Trecho selecionado
....

1.3 A pessoa jurídica como sujeito passivo nos crimes contra a honra

A pessoa jurídica é capaz de figurar no polo passivo de crimes contra a honra que visem atingir a honra objetiva, uma vez que a honra subjetiva é exclusiva de seres humanos e suas próprias percepções sobre si mesmos. No crime de calúnia, apenas quando lhe for imputado fato tipificado como Crime Ambiental, Crimes contra o Sistema Financeiro Nacional e Crimes contra a Ordem Econômica e tributária. Na difamação, está sujeito ilimitadamente, uma vez que possui honra objetiva e notadamente pode sofrer infortúnios em sua reputação. Já no crime de Injúria, a pessoa jurídica não está apta a ser sujeito passivo, uma vez que esse crime visa justamente atingir a honra subjetiva da vítima, sua percepção pessoal.

 

2. A CALÚNIA

Art. 138 - Caluniar alguém, imputando-lhe falsamente fato definido como crime:

Pena - detenção, de seis meses a dois anos, e multa.

§ 1º - Na mesma pena incorre quem, sabendo falsa a imputação, a propala ou divulga.

§ 2º - É punível a calúnia contra os mortos.

Exceção da verdade

§ 3º - Admite-se a prova da verdade, salvo:

I - se, constituindo o fato imputado crime de ação privada, o ofendido não foi condenado por sentença irrecorrível;

II - se o fato é imputado a qualquer das pessoas indicadas no nº I do art. 141;

III - se do crime imputado, embora de ação pública, o ofendido foi absolvido por sentença irrecorrível.

....

Registros fornecidos
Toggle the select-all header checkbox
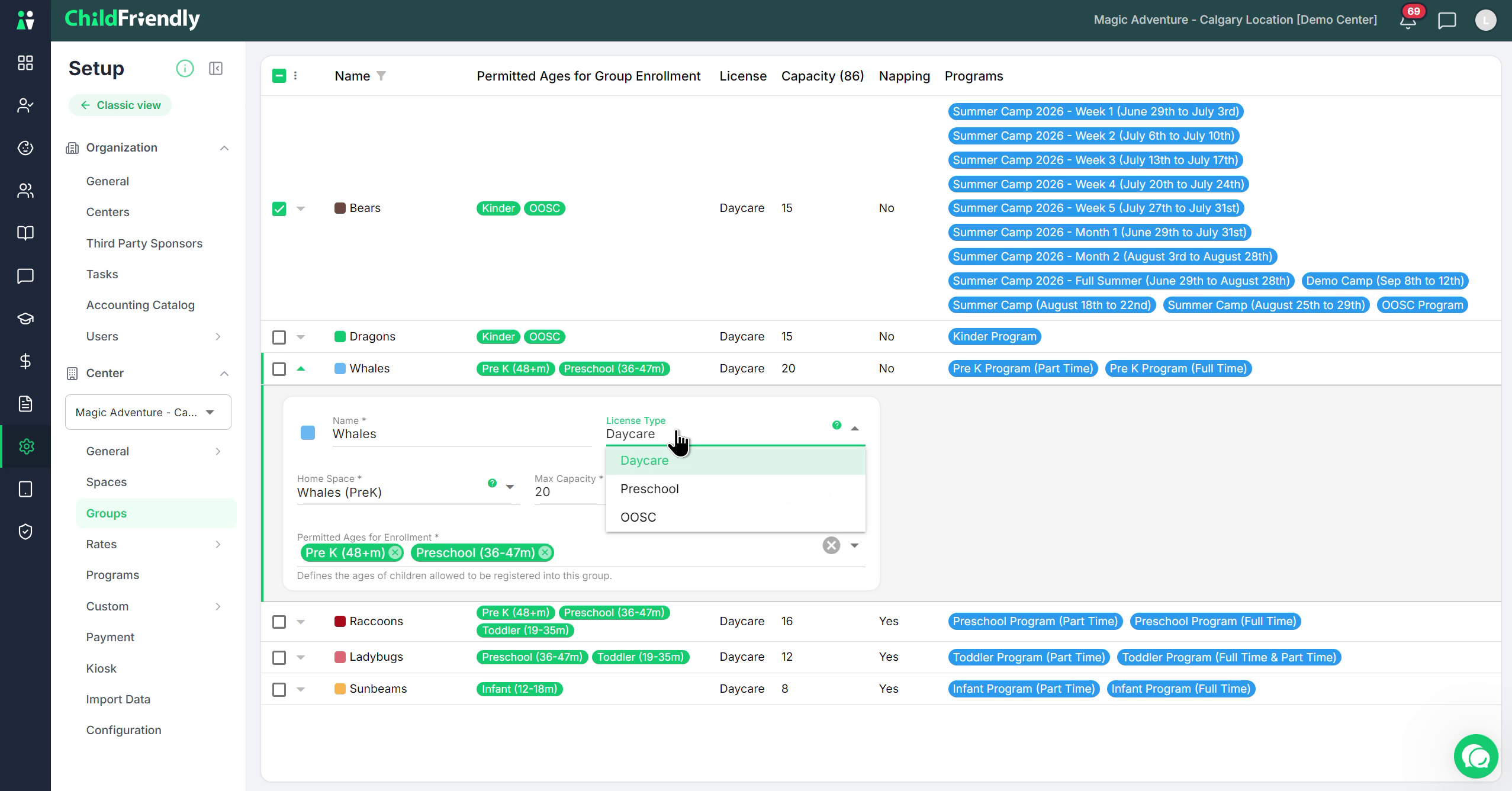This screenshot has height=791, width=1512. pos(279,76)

....

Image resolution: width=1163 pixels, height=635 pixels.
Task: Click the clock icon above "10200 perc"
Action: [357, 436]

....

Exercício proposto
Transcreva, do trecho sobre os crimes contra a honra, a passagem que começa nas palavras "Exceção da verdade" e vai até as palavras "por sentença irrecorrível.", inclusive.

Problema resolvido
Exceção da verdade

§ 3º - Admite-se a prova da verdade, salvo:

I - se, constituindo o fato imputado crime de ação privada, o ofendido não foi condenado por sentença irrecorrível;

II - se o fato é imputado a qualquer das pessoas indicadas no nº I do art. 141;

III - se do crime imputado, embora de ação pública, o ofendido foi absolvido por sentença irrecorrível.